In JS, primitive data types (string, number, etc.) are passed-by-value. This means that variables point to specific values, not references.

var x = 1;
var y = x;
console.log(y) //--> 1
x = 2;
console.log(y) //--> 1
console.log(x) //--> 2

When we declare that y = x, we are setting y equal to 1. y does not point to x, it points to x's value of 1. So when we change the value of x to 2, y continues being 1, because we have not changed y.

Objects, however, dance to their own tune. They can be both pass-by-value AND pass-by-reference. It depends on the situation.

Let's play around with two objects: obj1 and obj2. We'll have a reference variable to keep track of things.

var status = {hello: 'unchanged'}

var obj1 = {}, obj2 = {};

We will have them both refer to status.

obj1.x = status;
obj2.x = status;
console.log(obj1.x) //--> Object {hello: 'unchanged'}
console.log(obj2.x) //--> Object {hello: 'unchanged'}

That should be obvious right?
We know that whatever we changed obj1 to, it won't affect obj2.

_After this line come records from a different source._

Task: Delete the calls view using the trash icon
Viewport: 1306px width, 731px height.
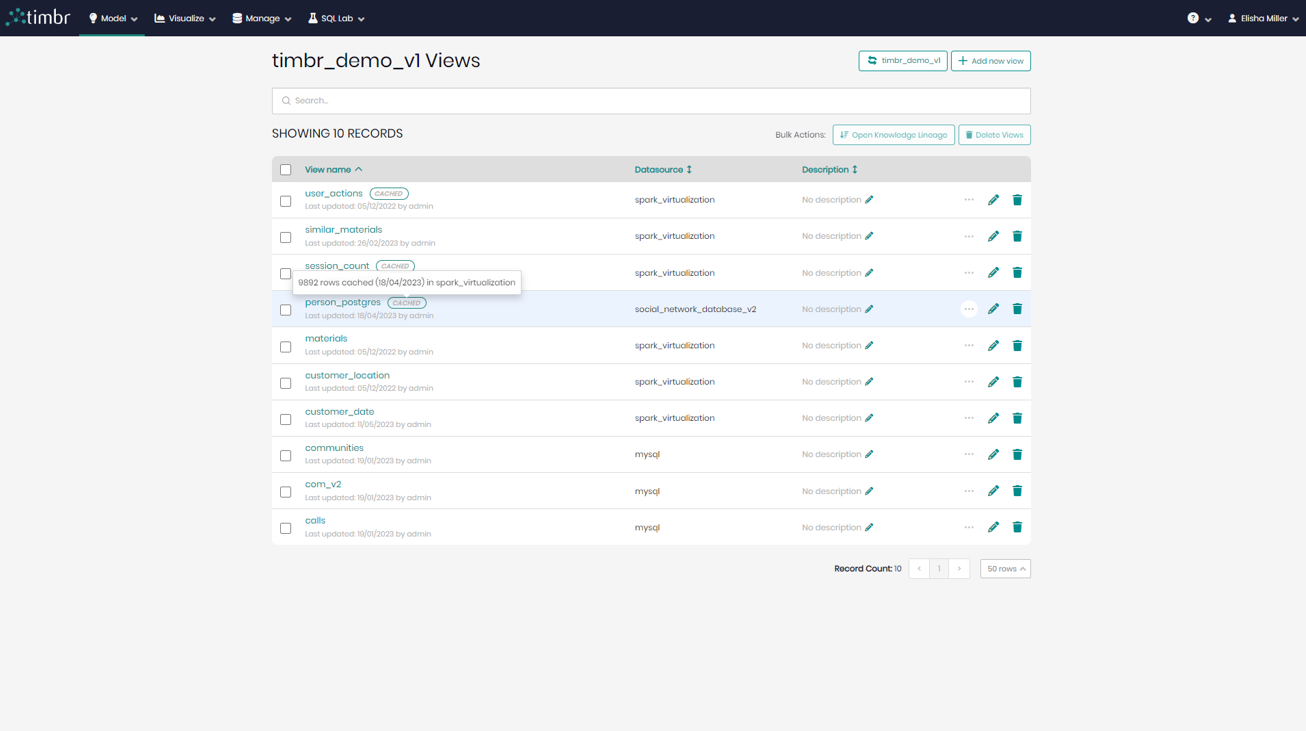Action: [1017, 527]
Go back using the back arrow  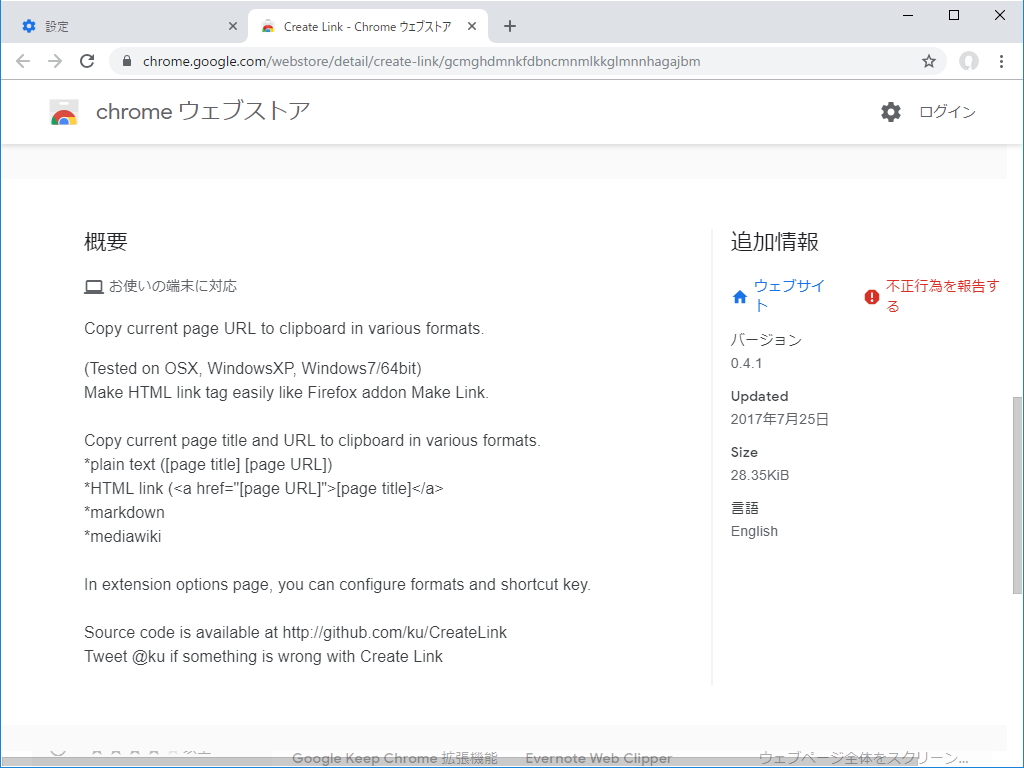pyautogui.click(x=23, y=61)
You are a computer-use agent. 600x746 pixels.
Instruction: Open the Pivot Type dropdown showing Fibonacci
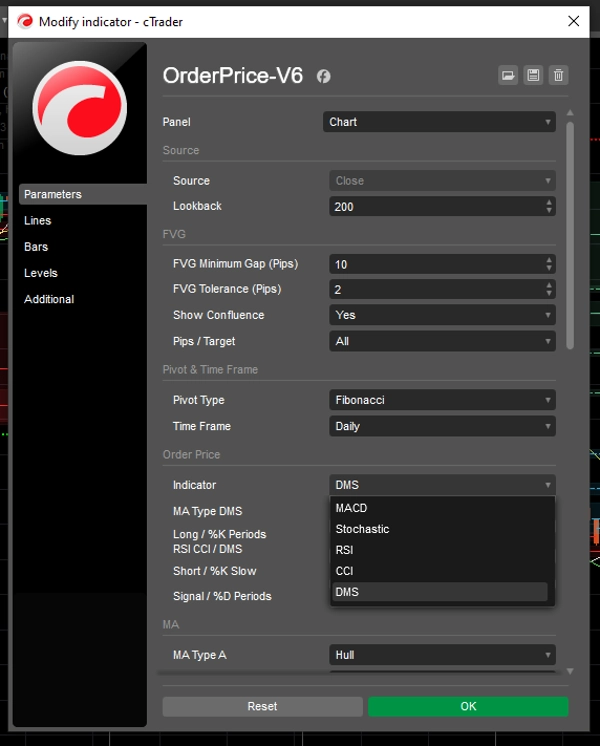click(442, 400)
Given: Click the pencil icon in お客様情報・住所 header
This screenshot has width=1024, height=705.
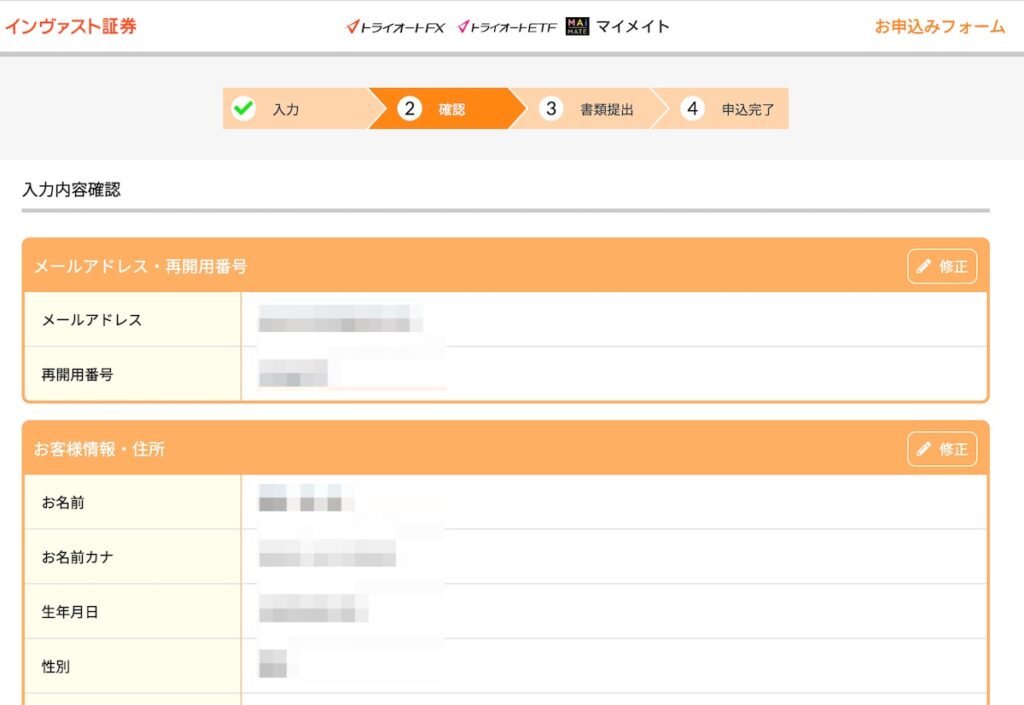Looking at the screenshot, I should coord(924,449).
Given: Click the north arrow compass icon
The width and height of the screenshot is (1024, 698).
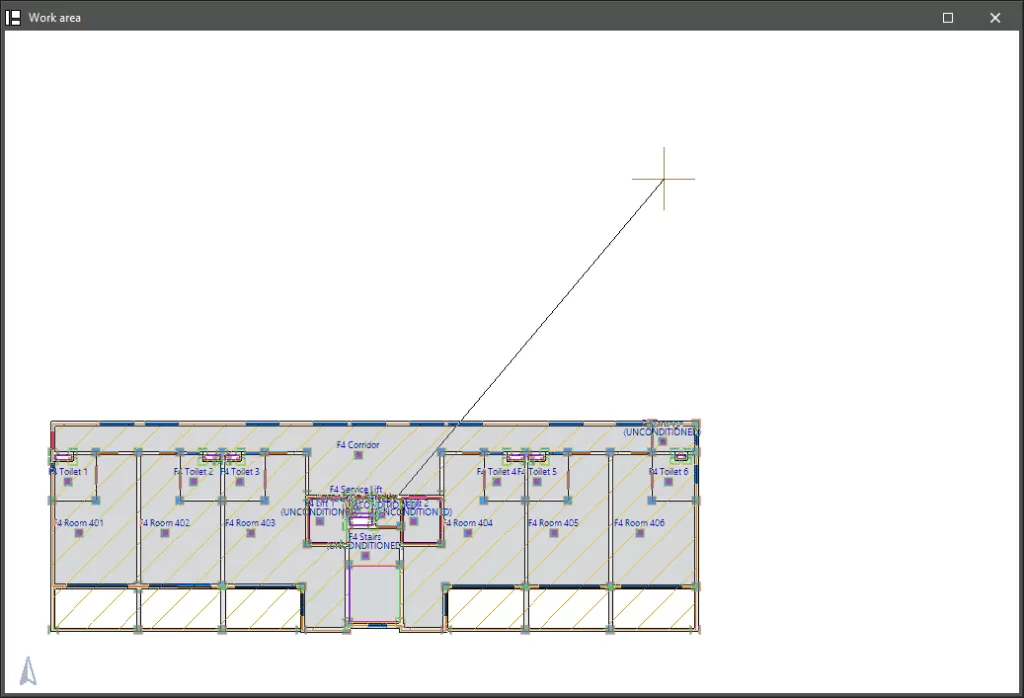Looking at the screenshot, I should coord(28,671).
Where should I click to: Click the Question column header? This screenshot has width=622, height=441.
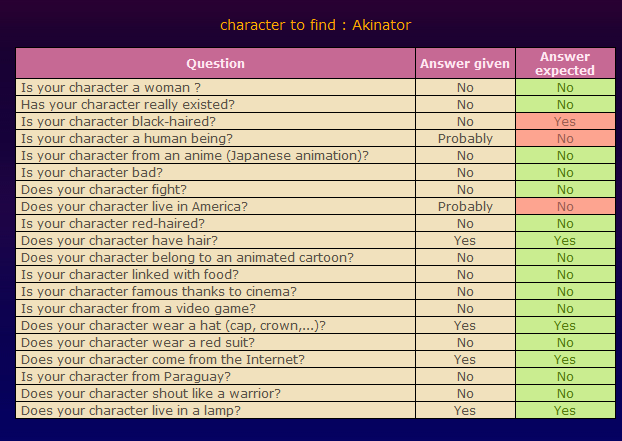215,63
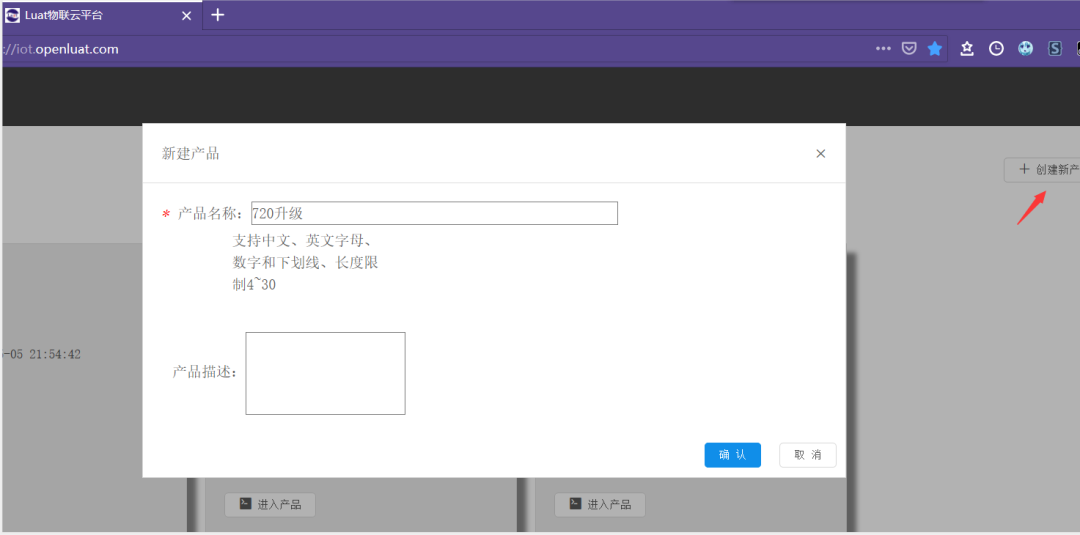
Task: Click the right 进入产品 button
Action: (x=600, y=504)
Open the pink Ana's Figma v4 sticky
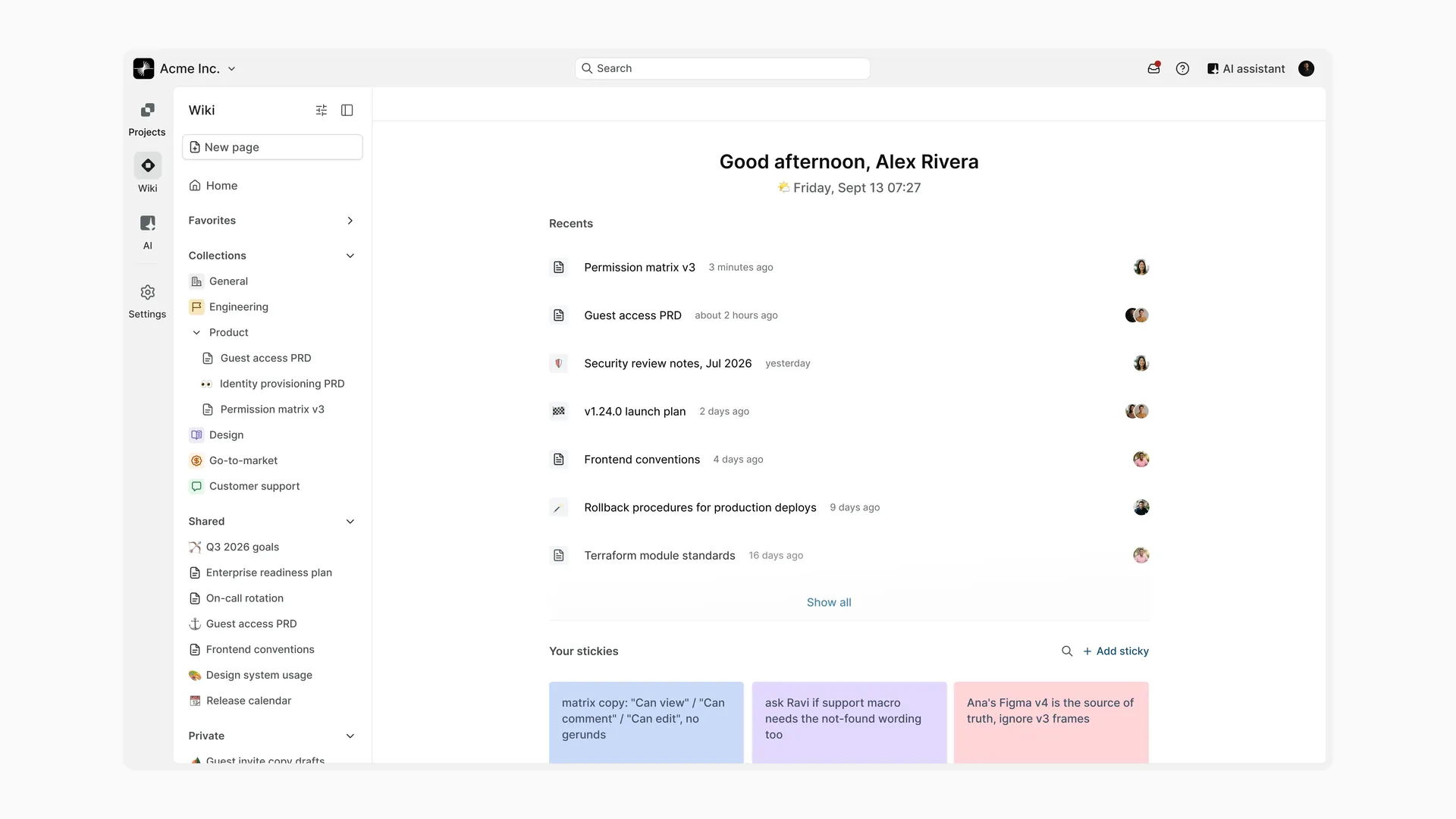 [1051, 723]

obj1 = {x: {status: 'changed'}};
console.log(obj1.x) //--> Object {hello: 'changed'}
console.log(obj2.x) //--> Object {hello: 'unchanged'}

If you're lost at this point, this post is not for you.

But what if you changed obj1.x.hello?

status = {hello: 'unchanged'};
obj1 = {}; obj2 = {};
obj1.x = status;
obj2.x = status;
obj1.x.hello = 'changed';

What are obj1.x and obj2.x now? :)

And here we see these same principles being applied in closures.

function createObj(ref) {
    return function() {
        return {
            x: ref
        }
    };
}

var functionFactory = createObj({hello: 'unchanged'});
var obj3 = functionFactory(), obj4 = functionFactory();

console.log(obj3.x) //--> Object {hello: 'unchanged'}
console.log(obj4.x) //--> Object {hello: 'unchanged'}

But what about...

obj1 = {
    x: obj4.x
};

obj1.x.status = 'changed';

console.log(obj3.x)
console.log(obj4.x)

What would we console log?

Wee!

The deepcopy library from npm has been quite useful in helping get around this mess.